In this problem setting, our goal is to find the shortest possible route that starts and ends at city \(N-1\) while visiting all other cities exactly once.

We define the variables as follows:

• \(N\): The total number of cities.

• \(d_{u,v}\): The distance from city \(u\) to city \(v\).

• \(x_{u,j}\): A binary variable that equals 1 if city \(u\) is visited at the \(j\)-th position in the tour, and 0 otherwise, where \(u = 0, 1, \dots, N-2\) and \(j = 0, 1, \dots, N-2\).

def create_tsp_problem():
  N = jm.Placeholder("N")
  D = jm.Placeholder("d", ndim=2)
  x = jm.BinaryVar("x", shape=(N-1, N-1))
  t = jm.Element("t", belong_to=N-2)
  j = jm.Element("j", belong_to=N-1)
  u = jm.Element("u", belong_to=N-1)
  v = jm.Element("v", belong_to=N-1)

  problem = jm.Problem("TSP")

  problem += jm.Constraint("Visit all cities at least once", jm.sum(j ,x[u,j]) == 1, forall=u)
  problem += jm.Constraint("Visit one city at each time", jm.sum(u, x[u,j]) == 1, forall=j)

  problem += jm.sum(u,  D[N-1][u]*(x[u][0] + x[u][N-2])) + jm.sum(t,jm.sum(u, jm.sum(v, D[u][v]*x[u][t]*x[v][t+1])))
  return problem

problem = create_tsp_problem()
problem

\[\begin{split}\begin{array}{cccc}\text{Problem:} & \text{TSP} & & \\& & \min \quad \displaystyle \sum_{u = 0}^{N - 2} d_{N - 1, u} \cdot \left(x_{u, 0} + x_{u, N - 2}\right) + \sum_{t = 0}^{N - 3} \sum_{u = 0}^{N - 2} \sum_{v = 0}^{N - 2} d_{u, v} \cdot x_{u, t} \cdot x_{v, t + 1} & \\\text{{s.t.}} & & & \\ & \text{Visit all cities at least once} & \displaystyle \sum_{j = 0}^{N - 2} x_{u, j} = 1 & \forall u \in \left\{0,\ldots,N - 2\right\} \\ & \text{Visit one city at each time} & \displaystyle \sum_{u = 0}^{N - 2} x_{u, j} = 1 & \forall j \in \left\{0,\ldots,N - 2\right\} \\\text{{where}} & & & \\& x & 2\text{-dim binary variable}\\\end{array}\end{split}\]

Next, we will prepare the instance data for our TSP problem. This involves defining the distances between each pair of cities, which are essential for formulating the cost function and constraints in our model.

N = 5
np.random.seed(3)

num_qubits = (N - 1)**2

x_pos = np.random.rand(N)
y_pos = np.random.rand(N)

plt.scatter(x_pos, y_pos, c='red', s=100, edgecolors='k', zorder=3)
plt.title(f"City", fontsize=15)
plt.xlabel("X Position", fontsize=15)
plt.ylabel("Y Position", fontsize=15)
plt.xlim(0, 1)
plt.ylim(0, 1)
plt.grid(True, linestyle='--', alpha=0.7)

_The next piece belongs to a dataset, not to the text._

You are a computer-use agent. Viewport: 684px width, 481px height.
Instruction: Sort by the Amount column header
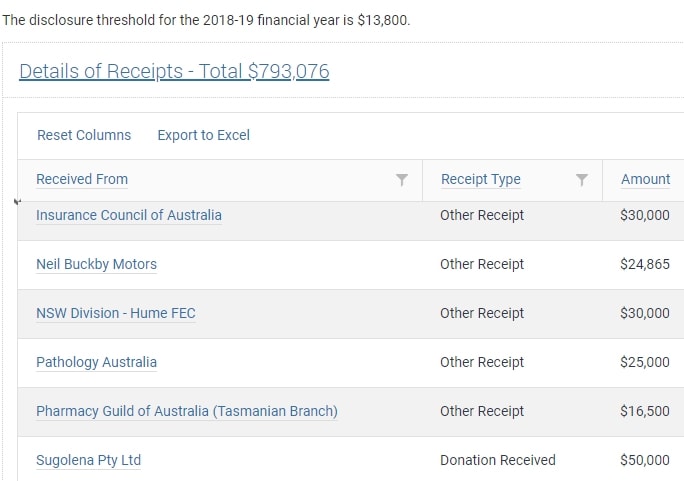tap(646, 179)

d = [[0]*N for _ in range(N)]
for i in range(N):
  for j in range(N):
    d[i][j] = np.sqrt((x_pos[i] - x_pos[j])**2 + (y_pos[i] - y_pos[j])**2)

instance_data = {"N": N, "d": d}

num_qubits = (N - 1)**2

Quantum Approximate Optimization Algorithm (QAOA)

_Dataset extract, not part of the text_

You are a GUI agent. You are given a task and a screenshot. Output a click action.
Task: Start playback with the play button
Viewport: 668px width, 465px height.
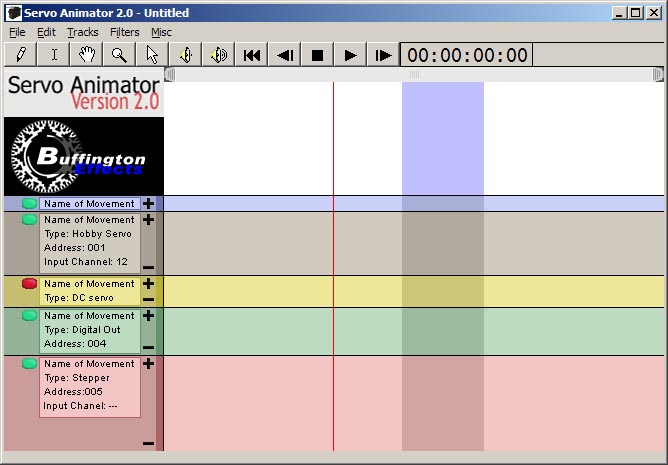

We will solve the TSP using the standard Quantum Approximate Optimization Algorithm (QAOA). An overview of QAOA is provided in another tutorial [1], so please refer to that for more details.

First, we will use the JijModeling-Transpiler to generate an model as intermediate representation from our formulated TSP problem and the instance data.

compiled_instance = jmt.compile_model(problem, instance_data)

Next, we will utilize the QAOAConverter. We set the weights for the constraint terms and generate the QAOA circuit and Hamiltonian. In this tutorial, we use \(p=2\). However, since the performance of QAOA and the Quantum Alternating Operator Ansatz can vary significantly depending on the value of \(p\), interested readers are encouraged to try larger values of \(p\) (note that computation time will increase).

p = 4
qaoa_converter = qm.qaoa.QAOAConverter(compiled_instance)
qaoa_converter.ising_encode(multipliers={"Visit all cities at least once": 42, "Visit one city at each time": 42})
qaoa_circuit = qaoa_converter.get_qaoa_ansatz(p)
qaoa_cost = qaoa_converter.get_cost_hamiltonian()

from qamomile.core.circuit.drawer import plot_quantum_circuit

plot_quantum_circuit(qaoa_circuit)

Executing with Quri-Parts

Next, we will convert the circuit and Hamiltonian generated by Qamomile into objects compatible with Quri-Parts. This will enable us to run the quantum algorithm using Quri-Parts as our simulation framework.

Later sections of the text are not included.